Russie-Inde: les défis à relever dans le partenariat

S'abonner
par Dimitri Kossyrev, RIA-Novosti

Business et technologie, ce sont sans doute ces deux termes qui se trouveront au centre de tout le schéma de la future visite en Russie du Premier ministre de l'Inde - Atal Bihari Vajpayee - visite qui commence, mardi 11 mardi. En effet, chacun de ces deux mots achève en quelque sorte une intrigue plutôt sophistiquée qui s'est développée tout au long d'une décennie entière.

A titre général, les officiels sont enclins à qualifier leurs visites de percées ou d'historiques. Tout indique cependant que c'est plutôt le troisième sommet formel du Président Vladimir Poutine et du Premier ministre Atal Bihari Vajpayee, sommet russo-indien qui s'est déroulé en décembre dernier à New Delhi, qui a constitué une vraie percée dans les relations bilatérales. Ledit sommet a alors abouti à la Déclaration sur le renforcement et l'accroissement de la coopération économique, scientifique et technologique entre les deux pays. Le ministre indien des Affaires étrangères, Yashwant Sinha, a récemment qualifié ce document de "feuille de route", dont la mise en application implique les efforts conjugués et la plus étroite coopération de très nombreuses organisations. Pour ce qui est de l'actuel sommet moscovite, il doit, de toute évidence, procéder à une sorte de révision des premiers kilomètres parcourus selon cette "feuille de route", et avant tout, dans la sphère économique.

Le sommet russo-indien de New Delhi a logiquement clôturé toute une époque au cours de laquelle les relations entre la Russie et l'Inde revenaient progressivement d'une crise systémique extrêmement grave du début des années 1990 à leur état normal d'aujourd'hui, état où nos deux pays interviennent en partenaires "naturels" et "stratégiques". Lorsque les relations politiques entre les leaders des deux Etats sont on ne peut pas meilleures, leurs visions du monde sont pratiquement identiques.

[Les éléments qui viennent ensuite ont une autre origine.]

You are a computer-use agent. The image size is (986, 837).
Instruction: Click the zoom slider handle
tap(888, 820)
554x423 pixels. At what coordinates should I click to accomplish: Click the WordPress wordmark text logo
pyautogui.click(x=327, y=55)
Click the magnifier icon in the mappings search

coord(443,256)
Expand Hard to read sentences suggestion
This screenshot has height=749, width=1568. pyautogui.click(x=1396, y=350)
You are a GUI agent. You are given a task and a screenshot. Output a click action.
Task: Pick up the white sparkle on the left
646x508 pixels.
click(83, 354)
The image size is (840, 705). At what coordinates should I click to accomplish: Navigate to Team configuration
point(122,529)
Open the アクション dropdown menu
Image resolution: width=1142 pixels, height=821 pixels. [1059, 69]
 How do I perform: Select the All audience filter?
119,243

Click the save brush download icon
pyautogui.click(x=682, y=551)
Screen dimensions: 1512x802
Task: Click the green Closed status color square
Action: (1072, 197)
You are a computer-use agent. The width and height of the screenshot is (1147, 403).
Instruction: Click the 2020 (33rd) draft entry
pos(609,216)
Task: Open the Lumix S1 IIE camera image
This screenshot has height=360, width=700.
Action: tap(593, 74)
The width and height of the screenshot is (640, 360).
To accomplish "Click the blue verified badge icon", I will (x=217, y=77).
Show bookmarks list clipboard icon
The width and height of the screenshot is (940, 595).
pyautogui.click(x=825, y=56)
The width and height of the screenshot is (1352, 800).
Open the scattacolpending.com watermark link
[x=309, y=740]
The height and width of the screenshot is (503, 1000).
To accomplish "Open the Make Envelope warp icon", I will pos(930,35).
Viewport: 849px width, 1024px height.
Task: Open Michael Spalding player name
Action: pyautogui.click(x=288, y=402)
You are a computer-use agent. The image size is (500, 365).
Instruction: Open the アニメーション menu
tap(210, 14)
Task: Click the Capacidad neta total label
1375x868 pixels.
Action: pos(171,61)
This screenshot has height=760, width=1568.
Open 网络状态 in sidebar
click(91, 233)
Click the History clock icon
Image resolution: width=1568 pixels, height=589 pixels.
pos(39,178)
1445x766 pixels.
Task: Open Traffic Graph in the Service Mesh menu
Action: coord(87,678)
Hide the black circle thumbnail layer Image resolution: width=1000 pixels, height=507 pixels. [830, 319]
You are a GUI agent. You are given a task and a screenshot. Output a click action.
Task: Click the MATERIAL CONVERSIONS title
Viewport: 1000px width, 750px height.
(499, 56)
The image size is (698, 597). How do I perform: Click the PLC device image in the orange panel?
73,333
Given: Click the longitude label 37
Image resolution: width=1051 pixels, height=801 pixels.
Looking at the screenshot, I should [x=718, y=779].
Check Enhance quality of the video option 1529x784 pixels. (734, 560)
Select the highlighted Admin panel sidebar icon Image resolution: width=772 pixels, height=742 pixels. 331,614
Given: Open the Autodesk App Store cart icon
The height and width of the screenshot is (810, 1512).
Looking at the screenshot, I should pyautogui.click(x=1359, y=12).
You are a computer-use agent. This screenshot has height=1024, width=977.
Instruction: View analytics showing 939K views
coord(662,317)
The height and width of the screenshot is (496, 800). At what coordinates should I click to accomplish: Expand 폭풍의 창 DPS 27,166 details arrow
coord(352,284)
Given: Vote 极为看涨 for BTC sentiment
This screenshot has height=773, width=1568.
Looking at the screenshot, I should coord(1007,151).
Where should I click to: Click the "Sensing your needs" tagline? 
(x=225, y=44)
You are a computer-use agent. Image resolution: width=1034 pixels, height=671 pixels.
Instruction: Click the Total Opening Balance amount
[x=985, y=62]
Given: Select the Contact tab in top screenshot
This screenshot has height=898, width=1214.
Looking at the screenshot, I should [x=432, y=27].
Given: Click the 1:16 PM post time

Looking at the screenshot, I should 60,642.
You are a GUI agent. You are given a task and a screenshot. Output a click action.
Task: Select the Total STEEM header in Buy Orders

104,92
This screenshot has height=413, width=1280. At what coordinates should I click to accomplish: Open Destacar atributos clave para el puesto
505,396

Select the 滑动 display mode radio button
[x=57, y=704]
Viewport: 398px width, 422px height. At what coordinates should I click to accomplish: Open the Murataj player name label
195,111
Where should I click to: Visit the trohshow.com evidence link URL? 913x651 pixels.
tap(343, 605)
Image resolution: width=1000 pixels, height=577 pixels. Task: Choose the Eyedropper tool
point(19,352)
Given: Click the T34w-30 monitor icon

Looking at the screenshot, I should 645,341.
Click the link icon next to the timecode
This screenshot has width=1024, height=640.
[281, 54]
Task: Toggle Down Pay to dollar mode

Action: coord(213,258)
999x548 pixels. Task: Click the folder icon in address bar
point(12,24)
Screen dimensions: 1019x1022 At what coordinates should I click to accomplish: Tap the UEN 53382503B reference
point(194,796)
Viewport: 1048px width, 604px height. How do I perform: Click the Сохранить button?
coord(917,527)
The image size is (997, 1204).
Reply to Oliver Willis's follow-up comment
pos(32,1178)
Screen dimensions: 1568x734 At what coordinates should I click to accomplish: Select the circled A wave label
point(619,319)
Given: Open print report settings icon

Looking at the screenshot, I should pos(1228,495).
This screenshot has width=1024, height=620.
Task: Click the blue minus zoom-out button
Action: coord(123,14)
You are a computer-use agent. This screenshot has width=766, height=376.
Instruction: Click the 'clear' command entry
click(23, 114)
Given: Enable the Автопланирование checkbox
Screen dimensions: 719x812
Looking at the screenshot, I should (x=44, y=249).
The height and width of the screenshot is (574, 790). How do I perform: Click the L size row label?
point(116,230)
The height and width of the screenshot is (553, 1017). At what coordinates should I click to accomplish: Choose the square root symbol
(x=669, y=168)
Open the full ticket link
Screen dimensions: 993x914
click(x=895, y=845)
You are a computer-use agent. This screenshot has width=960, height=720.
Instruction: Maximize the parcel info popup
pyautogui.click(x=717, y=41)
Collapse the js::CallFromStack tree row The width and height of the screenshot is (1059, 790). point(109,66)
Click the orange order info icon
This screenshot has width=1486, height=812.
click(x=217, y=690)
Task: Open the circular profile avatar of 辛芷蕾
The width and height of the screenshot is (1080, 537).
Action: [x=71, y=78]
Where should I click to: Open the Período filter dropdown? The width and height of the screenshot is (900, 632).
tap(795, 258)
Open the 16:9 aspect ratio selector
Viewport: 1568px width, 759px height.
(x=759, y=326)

Ils s'inspirent en fait d'une même philosophie politique, ce qui rend même inutile des consultations particulières pour concertation de leurs efforts communs dans l'arène internationale. Et finalement, l'Inde et la Russie ont réussi, vers la fin des années 1990, à sauvegarder et à conforter même leurs rapports dans le domaine militaire, New Delhi étant le deuxième, après Pékin, acheteur d'armements russes.

Quoi qu'il en soit, économie, commerce et business restent, malheureusement, l'élément le plus faible des assises de nos relations bilatérales. Et ce, dans les pays qui, depuis à peu près ces deux dernières années, sont qualifiés de "miracle économique de demain", pays, dont les rythmes et la qualité de la croissance économique sont pour beaucoup bel et bien surprenants.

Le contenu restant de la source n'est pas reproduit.